On Thu, Nov 15, 2018 at 07:59:20AM -0700, Keith Busch wrote:
> On Thu, Nov 15, 2018 at 05:57:10AM -0800, Matthew Wilcox wrote:
> > On Wed, Nov 14, 2018 at 03:49:14PM -0700, Keith Busch wrote:
> > > Memory-only nodes will often have affinity to a compute node, and
> > > platforms have ways to express that locality relationship.
> > > 
> > > A node containing CPUs or other DMA devices that can initiate memory
> > > access are referred to as "memory iniators". A "memory target" is a
> > > node that provides at least one phyiscal address range accessible to a
> > > memory initiator.
> > 
> > I think I may be confused here.  If there is _no_ link from node X to
> > node Y, does that mean that node X's CPUs cannot access the memory on
> > node Y?  In my mind, all nodes can access all memory in the system,
> > just not with uniform bandwidth/latency.
> 
> The link is just about which nodes are "local". It's like how nodes have
> a cpulist. Other CPUs not in the node's list can acces that node's memory,
> but the ones in the mask are local, and provide useful optimization hints.

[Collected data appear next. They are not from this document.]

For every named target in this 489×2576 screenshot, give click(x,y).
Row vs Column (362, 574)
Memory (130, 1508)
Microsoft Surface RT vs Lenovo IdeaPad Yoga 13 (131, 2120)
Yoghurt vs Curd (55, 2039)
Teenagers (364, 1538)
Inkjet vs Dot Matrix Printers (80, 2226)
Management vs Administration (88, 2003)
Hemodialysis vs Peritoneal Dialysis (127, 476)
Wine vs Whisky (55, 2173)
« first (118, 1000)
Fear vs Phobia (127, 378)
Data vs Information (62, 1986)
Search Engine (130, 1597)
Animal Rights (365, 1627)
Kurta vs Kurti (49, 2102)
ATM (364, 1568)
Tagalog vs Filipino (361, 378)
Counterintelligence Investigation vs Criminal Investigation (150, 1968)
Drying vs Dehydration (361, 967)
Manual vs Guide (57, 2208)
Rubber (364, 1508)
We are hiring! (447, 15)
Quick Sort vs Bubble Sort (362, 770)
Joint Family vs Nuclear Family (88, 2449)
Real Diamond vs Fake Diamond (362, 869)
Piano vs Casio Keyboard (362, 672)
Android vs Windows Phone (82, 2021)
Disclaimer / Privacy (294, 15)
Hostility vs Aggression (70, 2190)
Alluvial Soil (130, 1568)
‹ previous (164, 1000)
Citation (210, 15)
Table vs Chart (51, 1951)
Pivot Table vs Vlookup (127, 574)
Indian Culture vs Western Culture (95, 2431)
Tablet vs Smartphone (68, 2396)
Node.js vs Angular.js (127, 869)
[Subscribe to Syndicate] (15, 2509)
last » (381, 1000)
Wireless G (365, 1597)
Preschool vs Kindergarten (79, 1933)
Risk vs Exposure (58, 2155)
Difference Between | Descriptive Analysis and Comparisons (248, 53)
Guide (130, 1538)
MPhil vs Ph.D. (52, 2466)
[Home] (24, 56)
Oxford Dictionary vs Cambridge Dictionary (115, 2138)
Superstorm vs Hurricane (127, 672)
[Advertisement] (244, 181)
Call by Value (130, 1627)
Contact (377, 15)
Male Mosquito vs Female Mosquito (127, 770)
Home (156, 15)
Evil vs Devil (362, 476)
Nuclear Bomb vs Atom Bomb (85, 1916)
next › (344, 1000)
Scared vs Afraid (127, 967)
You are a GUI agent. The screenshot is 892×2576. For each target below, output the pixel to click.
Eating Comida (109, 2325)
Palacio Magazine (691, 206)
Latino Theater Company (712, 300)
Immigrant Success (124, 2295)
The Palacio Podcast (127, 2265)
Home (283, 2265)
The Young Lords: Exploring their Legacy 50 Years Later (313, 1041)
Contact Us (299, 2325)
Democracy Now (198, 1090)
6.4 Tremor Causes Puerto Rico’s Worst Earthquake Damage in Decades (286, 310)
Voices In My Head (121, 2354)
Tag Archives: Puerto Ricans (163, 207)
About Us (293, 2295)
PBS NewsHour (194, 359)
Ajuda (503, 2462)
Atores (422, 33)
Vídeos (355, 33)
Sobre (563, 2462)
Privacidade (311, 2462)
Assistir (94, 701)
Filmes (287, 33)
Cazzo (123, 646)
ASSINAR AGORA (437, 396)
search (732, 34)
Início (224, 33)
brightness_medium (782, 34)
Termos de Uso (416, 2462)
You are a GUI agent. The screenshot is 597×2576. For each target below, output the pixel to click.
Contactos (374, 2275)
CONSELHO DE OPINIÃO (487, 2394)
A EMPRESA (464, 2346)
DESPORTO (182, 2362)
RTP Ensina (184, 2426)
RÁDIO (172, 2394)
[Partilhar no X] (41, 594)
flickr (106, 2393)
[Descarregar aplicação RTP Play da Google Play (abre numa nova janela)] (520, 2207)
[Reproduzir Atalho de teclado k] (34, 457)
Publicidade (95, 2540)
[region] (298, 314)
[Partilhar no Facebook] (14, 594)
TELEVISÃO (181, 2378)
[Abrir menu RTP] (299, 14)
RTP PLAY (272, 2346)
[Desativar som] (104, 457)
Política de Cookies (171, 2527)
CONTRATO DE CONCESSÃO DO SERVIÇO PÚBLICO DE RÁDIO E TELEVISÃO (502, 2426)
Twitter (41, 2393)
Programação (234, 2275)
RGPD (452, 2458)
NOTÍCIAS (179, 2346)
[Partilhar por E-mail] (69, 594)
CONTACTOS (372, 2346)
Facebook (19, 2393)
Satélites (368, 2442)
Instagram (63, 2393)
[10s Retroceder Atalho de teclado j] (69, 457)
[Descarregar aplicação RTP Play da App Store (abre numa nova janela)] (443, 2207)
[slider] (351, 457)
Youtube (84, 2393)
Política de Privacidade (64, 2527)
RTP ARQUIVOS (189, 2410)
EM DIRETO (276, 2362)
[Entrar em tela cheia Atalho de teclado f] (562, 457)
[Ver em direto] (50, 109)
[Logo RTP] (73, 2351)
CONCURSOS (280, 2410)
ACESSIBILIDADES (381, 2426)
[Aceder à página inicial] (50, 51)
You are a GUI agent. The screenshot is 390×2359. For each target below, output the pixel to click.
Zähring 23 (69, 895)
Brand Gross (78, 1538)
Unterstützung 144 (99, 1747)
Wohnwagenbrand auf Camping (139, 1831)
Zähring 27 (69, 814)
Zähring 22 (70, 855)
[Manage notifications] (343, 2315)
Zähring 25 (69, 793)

So ... let's imagine a hypothetical system (I've never seen one built like
this, but it doesn't seem too implausible).  Connect four CPU sockets in
a square, each of which has some regular DIMMs attached to it.  CPU A is
0 hops to Memory A, one hop to Memory B and Memory C, and two hops from
Memory D (each CPU only has two "QPI" links).  Then maybe there's some
special memory extender device attached on the PCIe bus.  Now there's
Memory B1 and B2 that's attached to CPU B and it's local to CPU B, but
not as local as Memory B is ... and we'd probably _prefer_ to allocate
memory for CPU A from Memory B1 than from Memory D.  But ... *mumble*,
this seems hard.

I understand you're trying to reflect what the HMAT table is telling you,
I'm just really fuzzy on who's ultimately consuming this information
and what decisions they're trying to drive from it.

> Would a node mask would be prefered to symlinks?

I don't have a strong opinion here, but what Dan says makes sense.